Chandler Seton Catholic coach Marty Maier, who also coached at the junior-college level for nine years at Phoenix College, thinks Arizona ballplayers are at a unique disadvantage when it comes to college opportunities — namely, there aren’t enough of them in-state.

Arizona has just four four-year colleges that have baseball programs, the sixth-fewest in the nation despite being 15th in population. Arizona’s baseball quartet of the University of Arizona, Arizona State, Grand Canyon University and Arizona Christian is the same amount of baseball schools in Delaware, and trails other, smaller states like New Mexico (six), Vermont (seven), Rhode Island (seven) and North and South Dakota (eight each).

“When you start playing high school baseball in Arizona, if you want to continue playing at a four-year school, at some point you’re going to leave the state,” Maier said. “The odds just say that 90 percent of guys are going to leave the state because there’s nowhere to play.”

Compounding the problem, somewhat paradoxically, is the fact that two of those four in-state programs — ASU and UA — are two of the better in the nation. The Sun Devils and Wildcats recruit nationally for the cream of the baseball crop, narrowing the opportunities for in-state players.

Of the 33 players on the UA baseball roster, only 13 are from Arizona. For ASU, just 14 of 34 Sun Devils are homegrown products.

“It’s not very helpful having ASU and U of A be the top baseball teams in the country,” Affronti said. “It’s really, really competitive.”

Players of Affronti’s caliber — able to play Division I baseball somewhere, but maybe not at the top-tier programs — are caught in a limbo thanks to out-of-state tuition costs and scholarship restrictions on collegiate baseball programs.

NCAA baseball programs are allowed 11.7 athletic scholarships to dole out among a roster of more than 30 players.
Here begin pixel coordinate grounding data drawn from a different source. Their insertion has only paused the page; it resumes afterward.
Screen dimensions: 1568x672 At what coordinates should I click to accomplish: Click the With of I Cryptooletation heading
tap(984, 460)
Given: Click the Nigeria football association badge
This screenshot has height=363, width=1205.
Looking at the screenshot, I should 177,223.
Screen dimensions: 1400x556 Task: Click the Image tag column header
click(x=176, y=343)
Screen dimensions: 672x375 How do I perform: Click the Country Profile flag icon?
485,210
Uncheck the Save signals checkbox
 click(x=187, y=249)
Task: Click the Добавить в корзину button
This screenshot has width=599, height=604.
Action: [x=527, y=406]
The key positions – pitcher, shortstop, catcher and centerfielder – are most likely to get scholarship money, while corner infielders and outfielders get less, if any.

That means a first baseman like Affronti must earn academic scholarships and, if playing out-of-state, pay a higher tuition. College coaches can just as easily find a first baseman or a left fielder in the nearest metropolis rather than do some financial gymnastics to get a similar player with an Arizona driver’s license.

“Let’s say it’s Kansas State or Missouri State,” Maier said. “Whoever it may be, they’re in a city or in a community with suburbs and all that, somebody’s got somebody who is a slugger that you’re going to park at first base. Why am I going to pay money to go get a guy and bring him in?”

The options left for many players are to go out of state to a lower-division college and play without a scholarship, stay in Arizona and play at the junior-college level, or stop playing altogether.

Affronti has had several Division III teams interested in him, including Trinity in San Antonio, Texas, but the tuition demands are just too much. He has a spot waiting for him at Arizona Western College in Yuma, but is holding off on making that decision while he hopes for a late-breaking Division I offer.

Other players Affronti played with growing up have taken other routes. Michael Salazar, designated hitter on Division I champion Scottsdale Desert Mountain, used a recruiting service to land a spot at the University of Dubuque in Iowa. Many aren’t willing to move that far away.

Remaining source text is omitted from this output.